**REQUIREMENT:**
Copy the rows, starting at the line that contains "Given: Open the BLACKOUT NECESSARY image" and ending after the line that contains "coord(433,287)". Leave the pictures out of your copy.

**MATERIAL FOR THIS EXERCISE:**
┏━━

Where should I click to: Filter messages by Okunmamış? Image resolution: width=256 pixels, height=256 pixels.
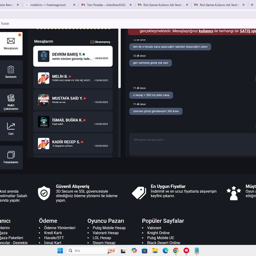coord(100,42)

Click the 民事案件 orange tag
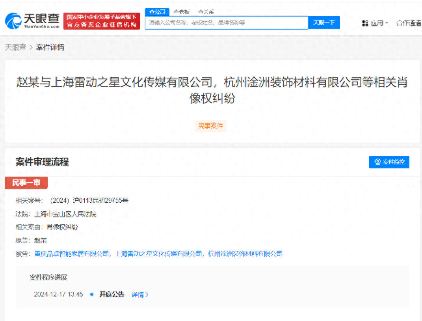click(x=210, y=126)
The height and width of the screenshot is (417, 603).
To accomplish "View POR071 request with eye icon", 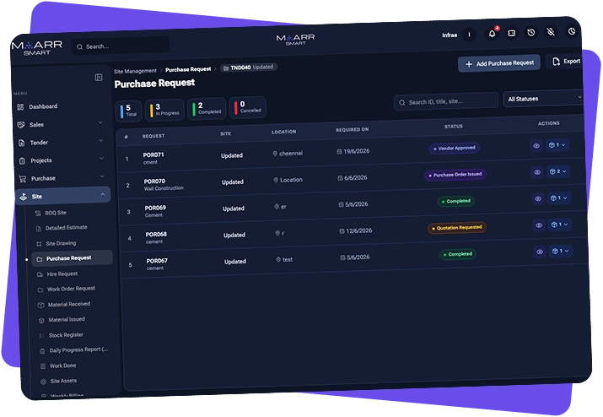I will pos(536,146).
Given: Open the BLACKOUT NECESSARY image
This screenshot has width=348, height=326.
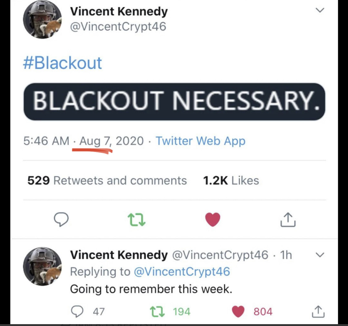Looking at the screenshot, I should tap(174, 101).
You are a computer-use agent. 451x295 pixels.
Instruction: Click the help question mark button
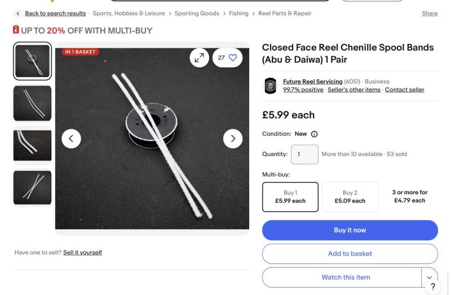coord(433,287)
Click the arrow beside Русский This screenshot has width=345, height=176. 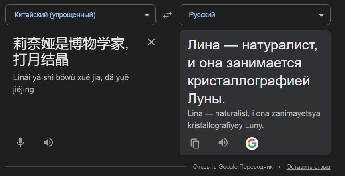(321, 15)
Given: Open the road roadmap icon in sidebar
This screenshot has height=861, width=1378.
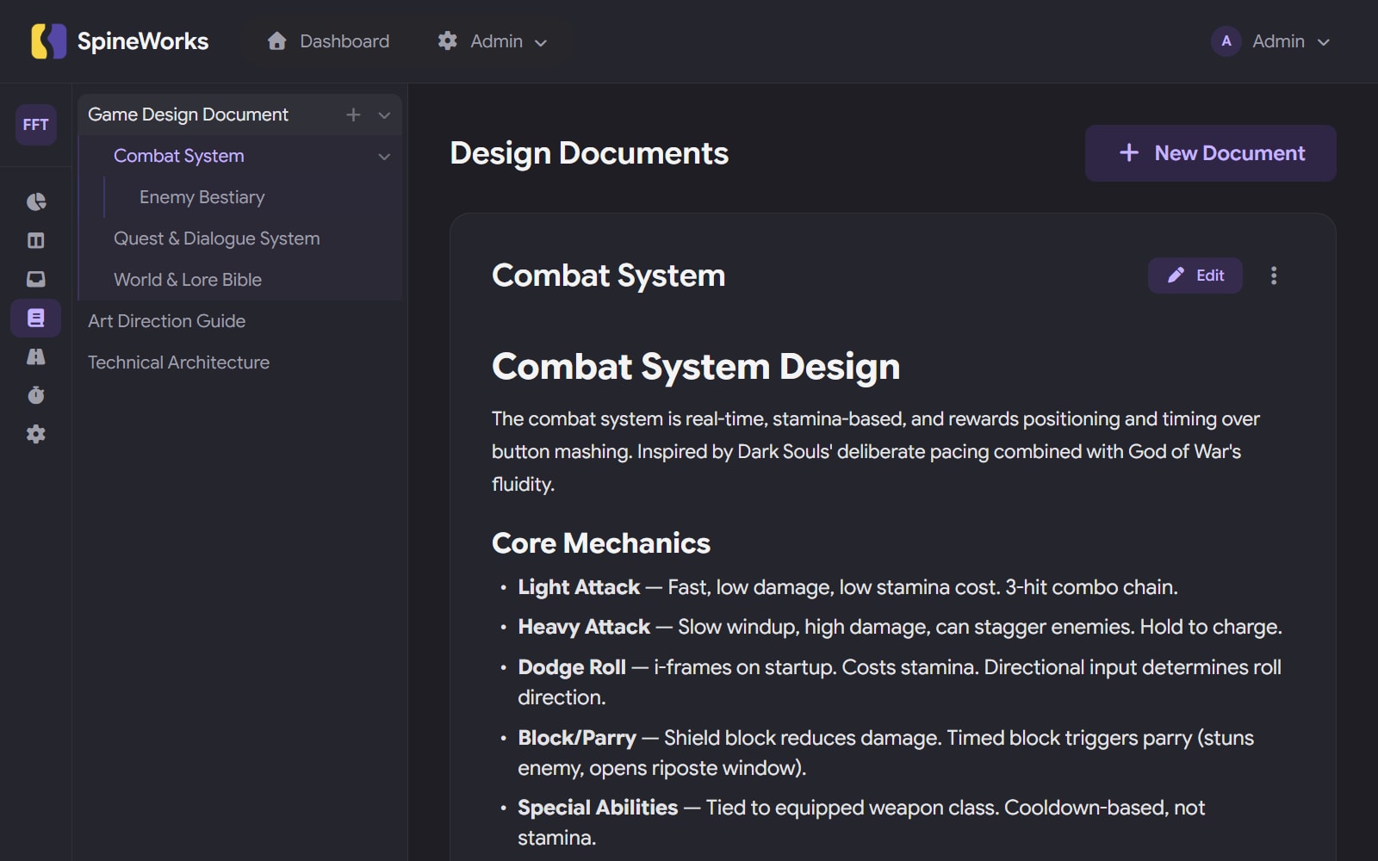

┗━━

**TASK ANSWER:**
Given: Open the BLACKOUT NECESSARY image
This screenshot has width=348, height=326.
Looking at the screenshot, I should tap(174, 101).
You are a computer-use agent. 451x295 pixels.
Instruction: Click the help question mark button
coord(433,287)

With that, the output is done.